CPM sees red in Murdoch’s entry into Kerala visual media

via Pioneer News Service | Kochi published on September 2, 2008

The official, neo-liberalist leadership of the Kerala unit of the CPI(M), which has vowed to bring in Rs 25,000 crore worth of investment – including foreign – in the next three years, has strongly objected to the entry of media barren Keith Rupert Murdoch’s company into Kerala with the takeover of a most popular Malayalam television channel.
 
 

 
CPI(M) State secretary and the strongest advocate of the neo-liberalists in the party Pinarayi Vijayan has already branded the entry of Murdoch into Kerala’s small screen space as the start of a terror era in State media. Intelligentsia in the State, however, is baffled by this fear of the Marxists for foreign capital in visual media business just when the party is showcasing Kerala before the global industrialists. As per a recent deal, the Murdoch’s company will soon be taking over the best-rated Malayalam television channel Asianet and its own total-entertainment channel Aisanet Plus.
 

 
Vijayan himself gives the reason for the Marxist fear. “This is a move to destroy the Leftist minds here,” he says. He sees the entry of News Corp capital into Kerala as part of the continuing efforts of US imperialism to weaken the Left.
 

 
“Somehow, the CPI(M) is forgetting that Murdoch’s is a transnational business network which actually originated in Australia and not in the US,” says a famous Malayalam newspaper editor.
 

 
As per a decision evolved at a recent meeting between Keith Murdoch and Asianet chairman Rajiv Chandrasekhar and managing director Madhavan in Mumbai, Murdoch would buy majority stake in the two channels apart from Kannada channel Suvarna. Sources in Asianet say that the deal has already been inked.
 

 
Asianet has yet another channel, Asianet News, dedicated to news telecast. Since regulations restrict foreign equity in news orgainsations to 26 per cent, Murdoch cannot take over Asianet News. Also, as per some company re-adjustments made by Rajiv Chandrasekhar after he took over Aisanet from former chairman Reji Menon, the news channel is a separate entity.
 

 
However, these are all in-family affairs of the Asianet Satellite Communications Ltd, which owns the channel and not at all a worry for the CPI(M). What Pinarayi Vijayan is worried about is that “the development is proof of how far Kerala has been conquered by foreign powers”.
 

 
At a function of the party’s feeder outfit NGO Union in Thiruvananthapuram, Vijayan said, “Till now we had known ‘media terrorist’ Murdoch through hearsay. Now we are going to experience (him) directly. There is a clear agenda behind this entry.
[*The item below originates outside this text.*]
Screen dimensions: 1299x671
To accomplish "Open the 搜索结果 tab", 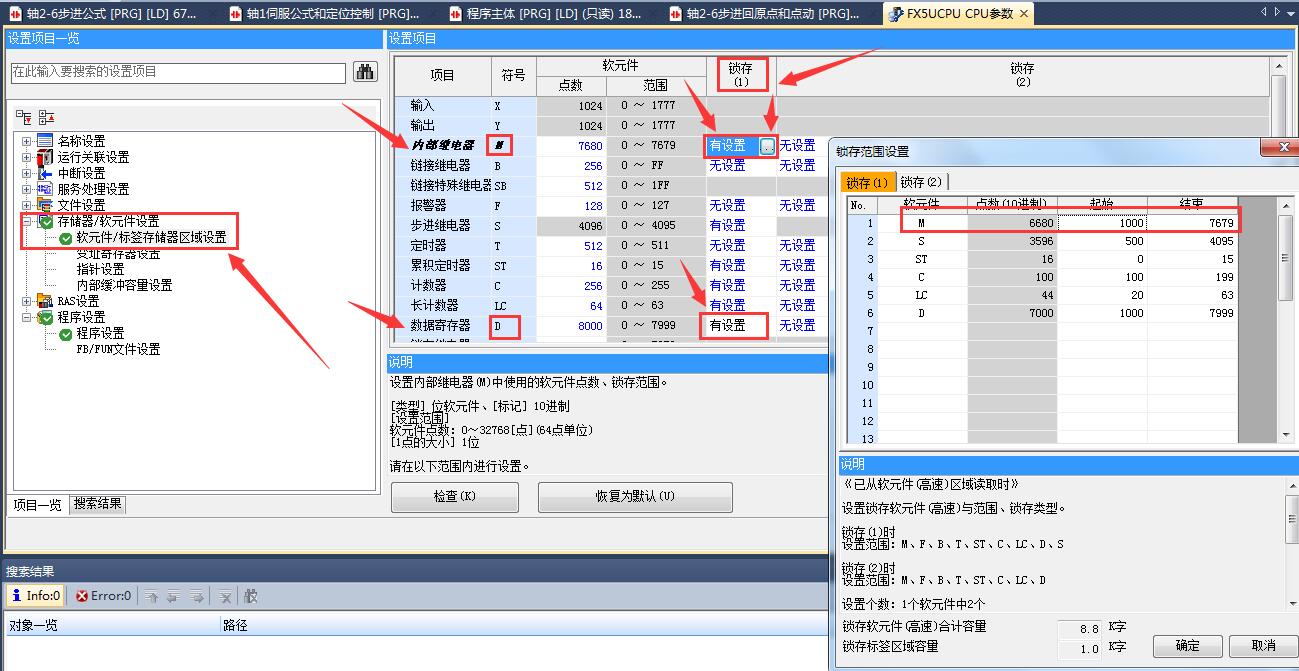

There is a deliberate objective to see how far (imperialism) can distort the Leftist mind of Kerala.”
 

 
It is quite clear that the references by Vijayan to Murdoch’s takeover of Asianet were not accidental but had been discussed in the party well in advance.
 

 
When told that this was not the first time Murdoch’s presence was being felt on Indian TV scene, KEN Kunhahammad, official of Purogamana Kala Sahithya Sangham, Marxist party’s cultural outfit, said the entry of the News Corp-Star company into regional languages was different from its operations in the English and Hindi sectors. “When this happens in a regional language, it has got cultural dimensions,” he said.
 

 
A newspaper editor pooh-poohed this theory. “Perhaps the Marxist intellectual does not know that Murdoch had started his play in regional languages here much earlier. Star had taken over leading Tamil entertainment channel Vijay at least two years back. But that had not destroyed the Leftist mind of Tamil Nadu. As far as I know, CPI(M) had actually seen some organisational growth in the last two years in Tamil Nadu,” he said.
 

 
Media analysts and senior journalists like BRP Bhaskar are unable to understand the fears of the CPI(M), which was running its own television company, Malayalam Communications Ltd, the promoters of three TV channels, Kairali, People and We.
 

 
“I don’t see any direct or indirect threat to these channels from Asianet even after its takeover by Murdoch. As for the contention of destroying the Leftist Kerala mind, it is nonsense. There is something else. Something very seriously connected with the business interests of the CPI(M) is behind this fear or the pretension of it,” said a former State senior leader of the party, who gave up active politics after groupism became rampant in the CPI(M).
 

 
A young-generation journalist based in Delhi said this fear once more proved the fact that the Communists had a blinkered vision. “They can’t open their eyes fully to light in the first attempt. This had happened when the IT revolution entered Kerala and when tractors and harvest machines became popular. The hatred towards foreign capital is just another symptom of this disease. It will go,” he said.
 

 
Meanwhile, promoters of Mathrubhumi newspaper, the second-most popular daily in Kerala under MP Veerendra Kumar MP, are negotiating with Rajeev Chandrasekhar for majority stake in Asianet News. Mathrubhumi, which had been toying with the television business idea for quite some time now, had earlier made an unsuccessful attempt to takeover 24-hour news channel Indiavision, chaired by Muslim League’s MK Muneer.